Mr. John Elijah, a 25-year-old man who had been chained to a tree at Nyakumasi prayer camp for five months prior to the visit, said, “they give us palm oil instaed of medicine because angels here don’t allow taking medication.”  Only one out of the eight camps visited allowed any medical care for mental health disabilities.

Involuntary Treatment

During the investigations, it was found out that persons with mental disabilities living in prayer camps were subjected to involuntary treatment through the use of force, coercion, and sedation. Some individuals said they were forced to take treatment against their will. In some prayer camps, patients were forced to take local herbs against their will, sometimes through their noses.

“The drugs cause my legs to swell, eye pains, and insomnia,” a 55-year old Florence Nsarful has disclosed.

A nurse who works at Tetteh Quarshie Regional Hospital in the Eatern Region of Ghana, who pleaded anomity said, “Mental health is not just about taking medication. Trying to force medication is not right. There is more to it.”

Stigma and Its Consequences

Persons with mental disabilities endure stigma and discrimination in the community. Some of the religious leaders interviewed described persons with mental disabilities as incapable, hostile, demonic, evil, controlled by spirits, useless, and anti-social. Such stigma in turn causes family members to abandon persons with mental disabilities in prayer camps, neither visiting them nor picking them up after discharge. Some give a false address so they cannot be traced.

Violations against Children with Mental Disabilities

Children with mental disabilities experienced similar conditions to adults in prayer camps. This reporter saw filthy living conditions. In some cases, children and adults were lying down naked next to their faeces. The situation was even worse in three of the eight prayer camps visited where children were subjected to restraints and other abuses.    Solomon Boakye, nine years, who lived in Edumfa Prayer Camp and was often chained in the same room with about 20 other males said, “I have been fasting for 21 days. I feel pains in my stomach, my head, and my whole body.”

Wayforward

The UN Expert on torture, Mr Ofori said, it is about time inter-religious councils, faith-based organizations and the Ministry of Culture and Chieftaincy begin to play an important role in addressing these abuses in prayer camps.  

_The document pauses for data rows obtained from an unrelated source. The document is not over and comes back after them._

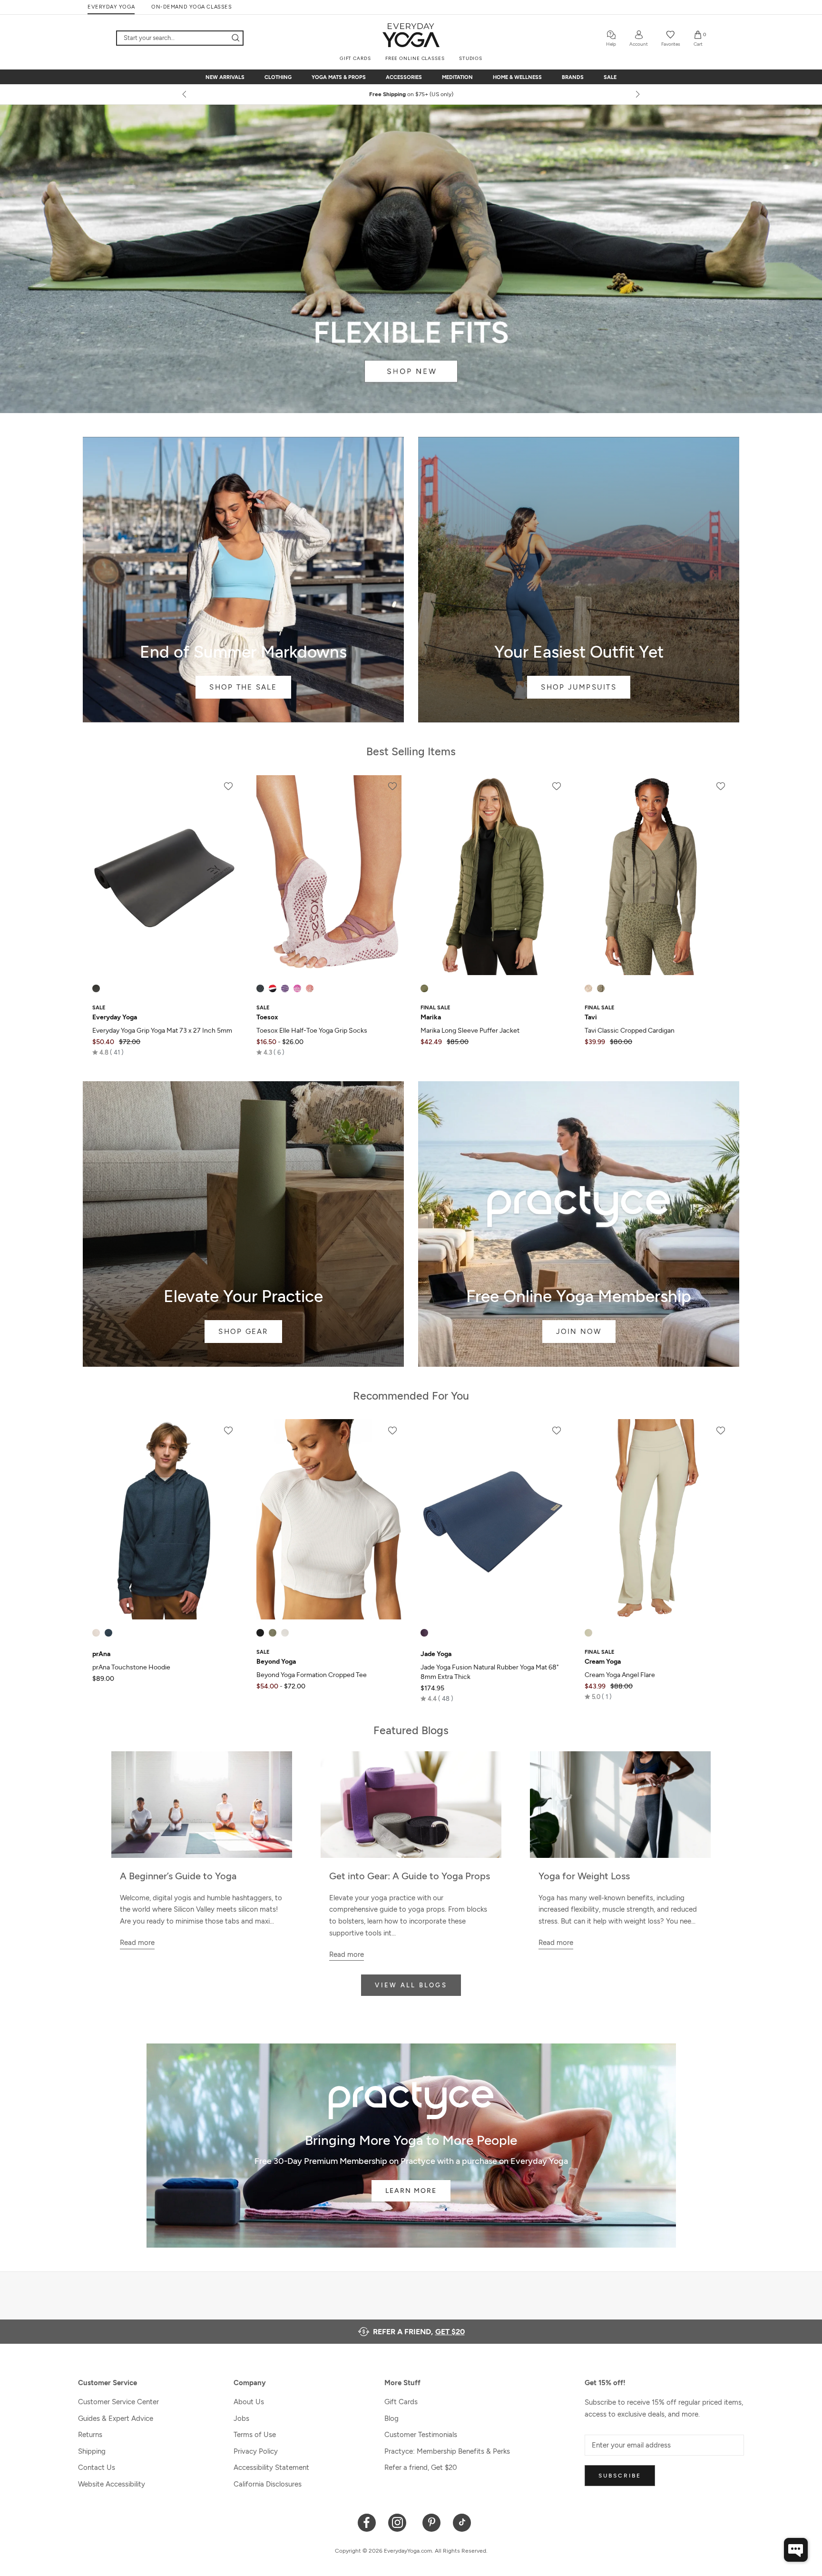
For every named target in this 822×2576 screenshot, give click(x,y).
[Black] (96, 988)
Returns (90, 2434)
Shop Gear (243, 1224)
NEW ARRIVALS (225, 77)
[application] (795, 2549)
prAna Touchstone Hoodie (131, 1667)
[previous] (185, 94)
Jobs (241, 2418)
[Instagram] (399, 2522)
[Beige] (588, 1633)
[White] (285, 1633)
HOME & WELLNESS (517, 77)
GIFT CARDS (355, 58)
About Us (249, 2402)
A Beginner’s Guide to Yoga (178, 1876)
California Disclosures (268, 2484)
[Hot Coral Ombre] (309, 988)
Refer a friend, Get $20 (420, 2467)
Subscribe (619, 2475)
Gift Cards (401, 2402)
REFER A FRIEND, (419, 2331)
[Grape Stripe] (285, 988)
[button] (108, 1052)
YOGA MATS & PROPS (339, 77)
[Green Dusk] (272, 1633)
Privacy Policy (256, 2451)
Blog (391, 2418)
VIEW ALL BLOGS (411, 1985)
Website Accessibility (111, 2484)
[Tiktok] (462, 2522)
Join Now (578, 1224)
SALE (610, 77)
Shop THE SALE (243, 579)
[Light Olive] (601, 988)
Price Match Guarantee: (411, 94)
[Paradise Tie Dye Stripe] (297, 988)
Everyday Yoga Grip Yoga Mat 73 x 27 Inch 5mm (162, 1030)
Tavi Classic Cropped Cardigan (630, 1030)
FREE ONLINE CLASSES (415, 58)
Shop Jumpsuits (578, 579)
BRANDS (573, 77)
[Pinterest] (431, 2522)
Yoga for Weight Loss (584, 1876)
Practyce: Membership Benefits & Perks (447, 2451)
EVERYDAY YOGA (111, 7)
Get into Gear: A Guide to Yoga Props (409, 1876)
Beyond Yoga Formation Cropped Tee (311, 1675)
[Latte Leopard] (588, 988)
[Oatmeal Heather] (96, 1633)
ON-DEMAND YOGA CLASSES (191, 7)
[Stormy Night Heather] (108, 1633)
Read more (137, 1942)
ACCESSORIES (404, 77)
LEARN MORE (411, 2191)
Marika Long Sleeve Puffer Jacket (470, 1030)
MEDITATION (457, 77)
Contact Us (96, 2467)
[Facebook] (367, 2522)
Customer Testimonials (420, 2434)
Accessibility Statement (271, 2467)
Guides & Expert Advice (115, 2418)
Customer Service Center (118, 2402)
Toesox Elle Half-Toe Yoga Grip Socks (311, 1030)
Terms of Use (255, 2434)
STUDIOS (470, 58)
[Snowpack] (260, 988)
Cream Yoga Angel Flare (620, 1675)
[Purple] (424, 1633)
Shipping (92, 2451)
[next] (637, 94)
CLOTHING (278, 77)
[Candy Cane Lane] (272, 988)
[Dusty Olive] (424, 988)
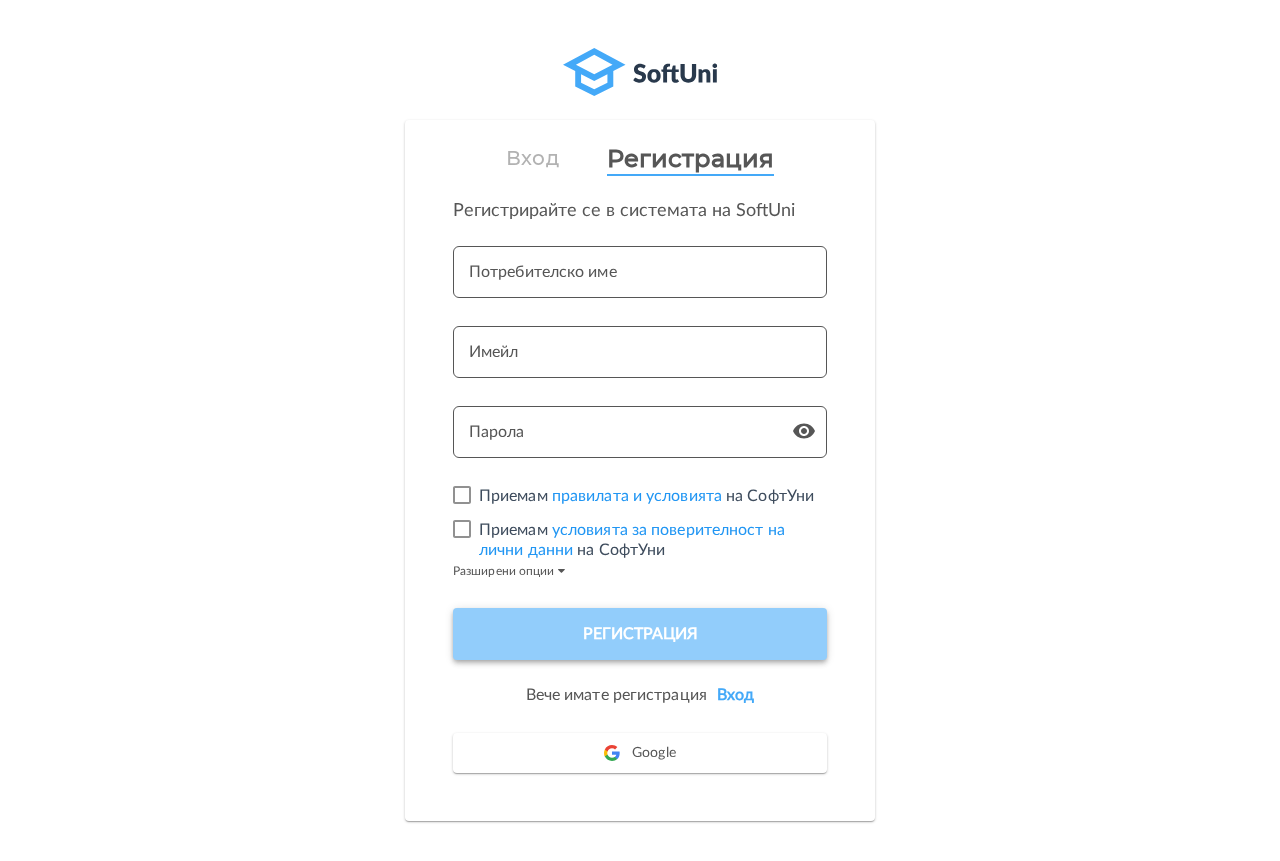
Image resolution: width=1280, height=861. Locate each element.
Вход (532, 158)
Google (654, 753)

“They should create guidelines to monitor operations of prayer camps and sensitize traditional healers and religious leaders on the manifestations of mental disability, and the rights of people with mental disabilities,” he admonished.

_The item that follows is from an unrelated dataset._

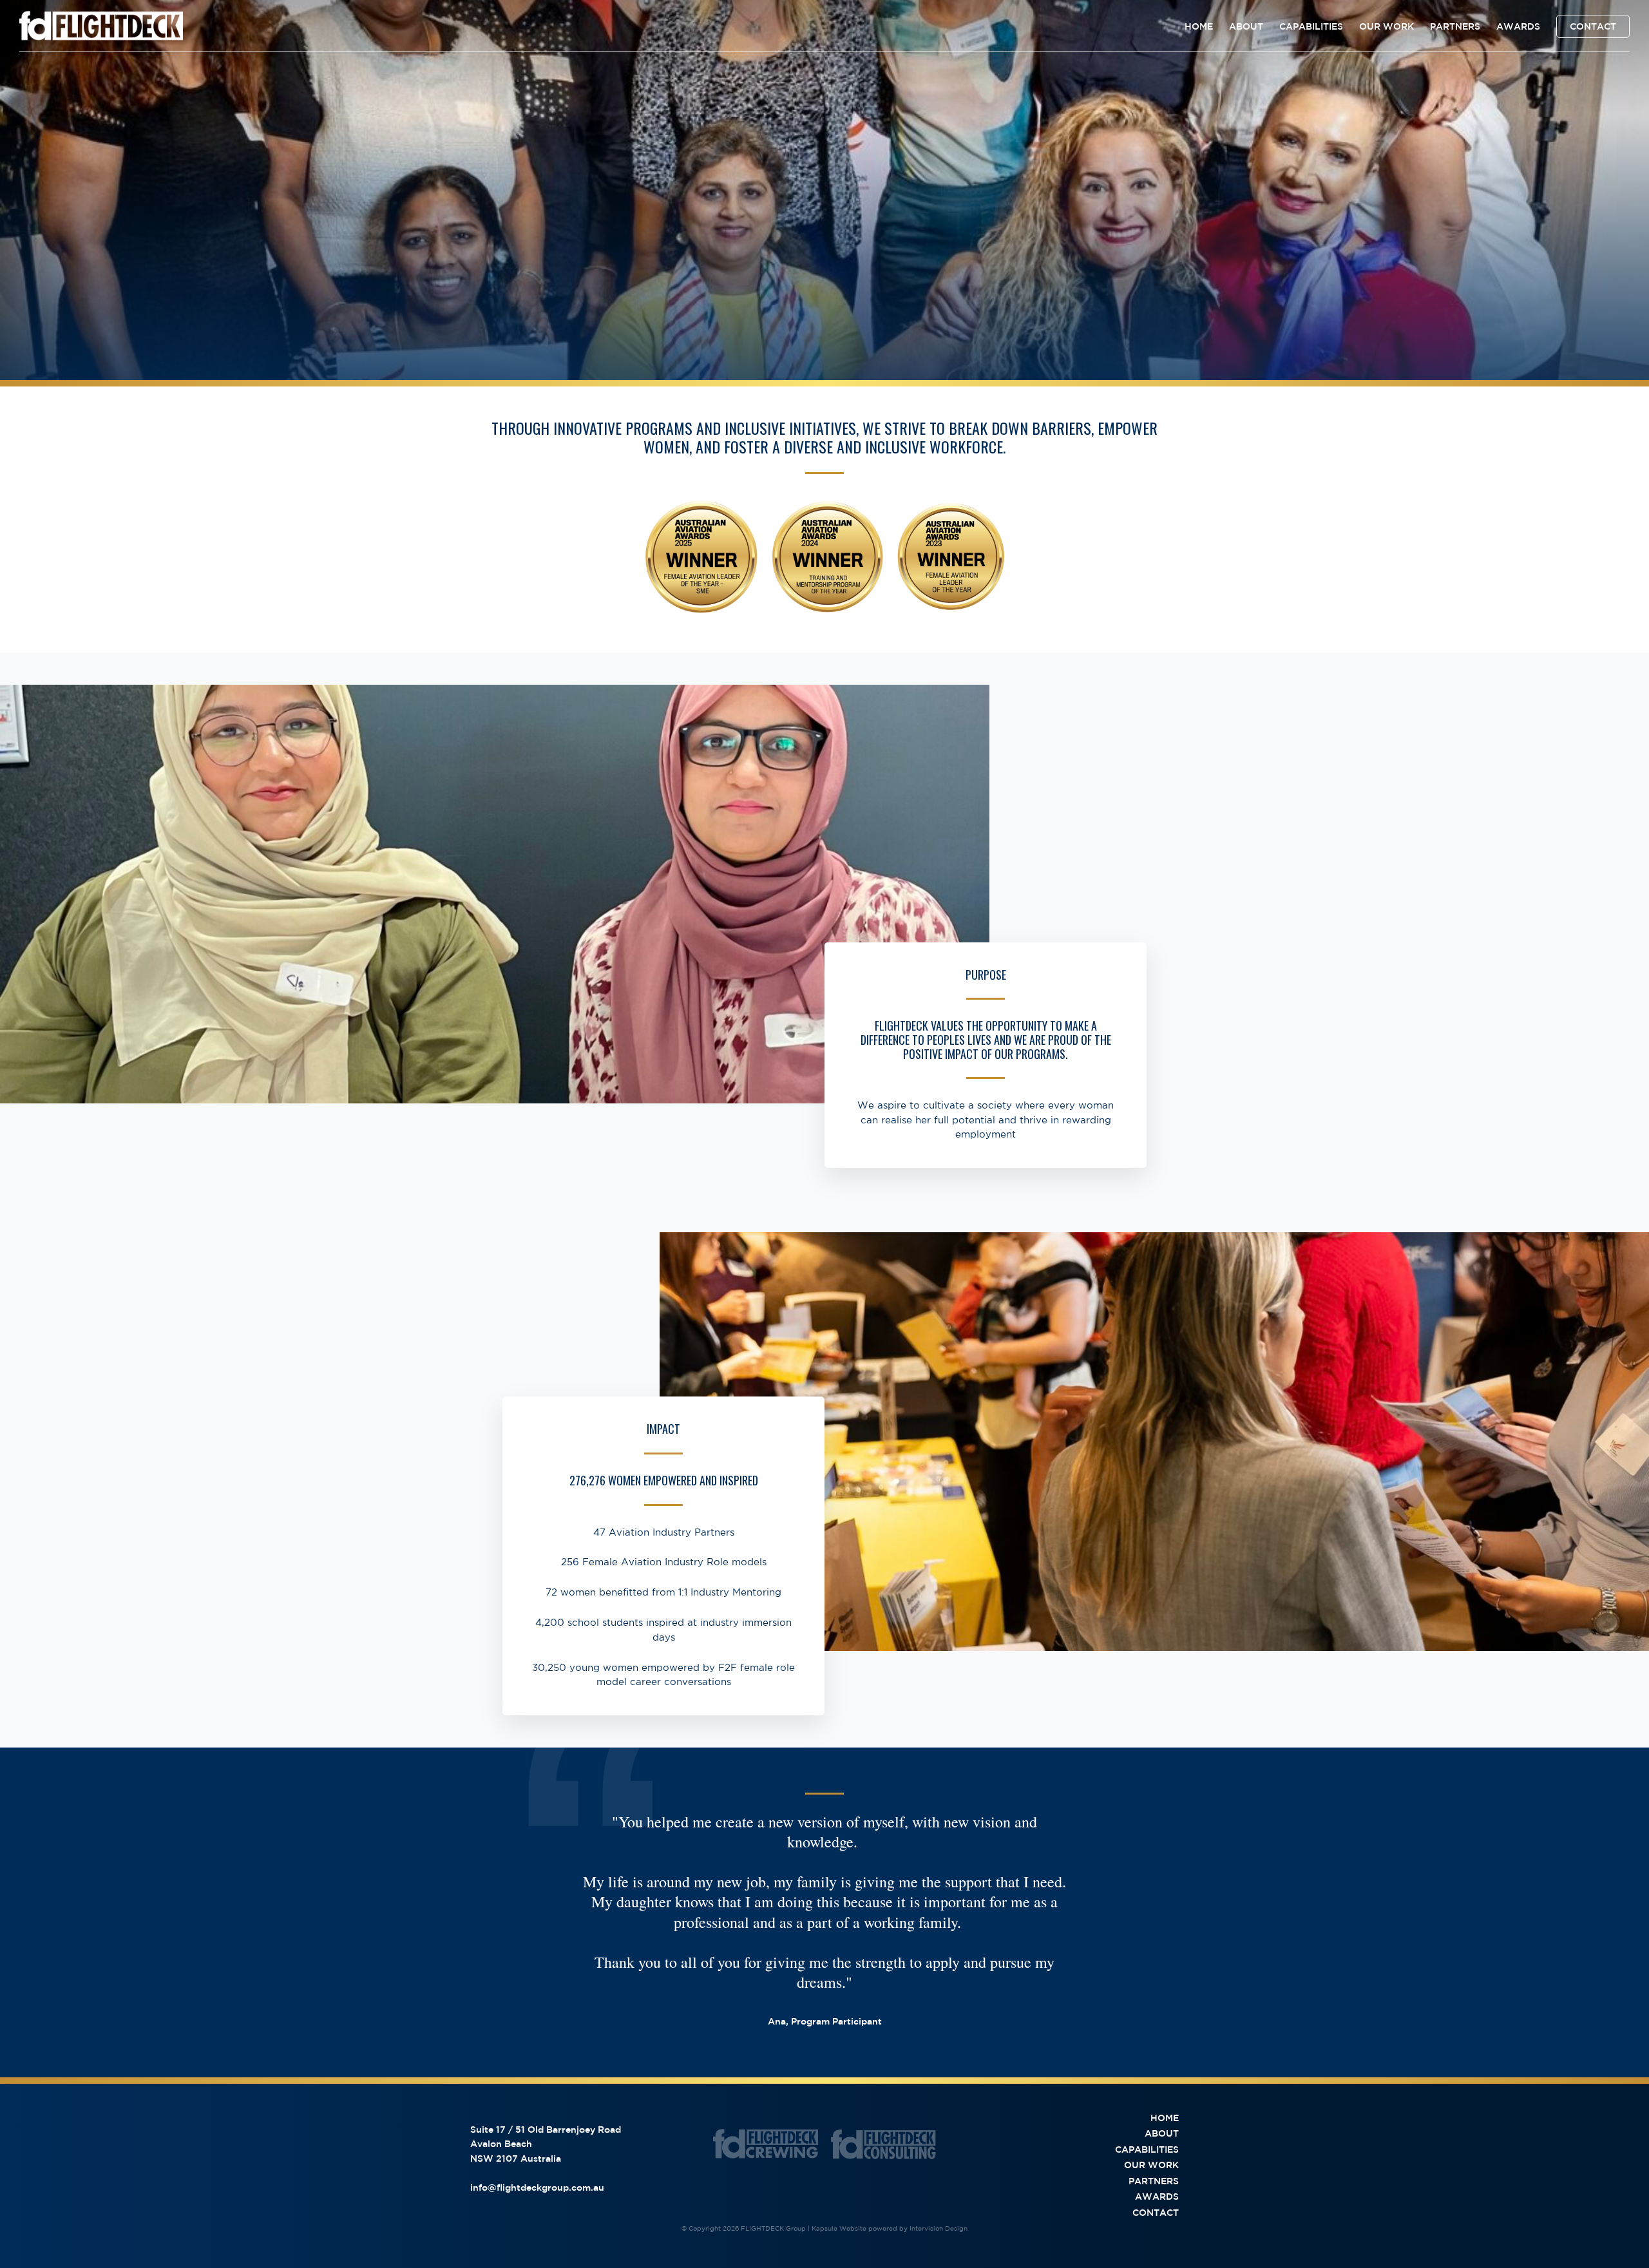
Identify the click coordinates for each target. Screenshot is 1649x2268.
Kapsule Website (839, 2228)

The Government of Ghana, along with community leaders, he added, should lead the charge to ensure that no one with a mental disability is mistreated in any one of these prayer camps.

“It is not about religion. It is about humanity,” The UN Expert on torture has stated.

Chief Psychiatrist and the Chief Executive Officer of the Mental Health Authority in Ghana, Dr Akwasi Osei, has condemned the practice of chaining mental health patients in traditional and faith-based camps for treatment.  He said his outfit met with groups representing people with disabilities, other nongovernmental groups, mental health professionals, human rights experts, religious leaders, and traditional healers to discuss proposed guidelines in mental health care for traditional and faith-based healers.

“These efforts will include adopting guidelines and setting up regular monitoring visits to Ghana’s prayer camps,” Dr Osei added.

Contributing, Ghana’s Deputy Health Minister, Ms. Tina Mensah, stressed that, “the chaining of people with mental health conditions needs to stop – it needs to stop.”

Some experts have also suggested that intersectoral partnerships between prayer camps and biomedical care providers may be an effective strategy to address the overwhelming shortage of mental health care workers in Africa and other low-income settings.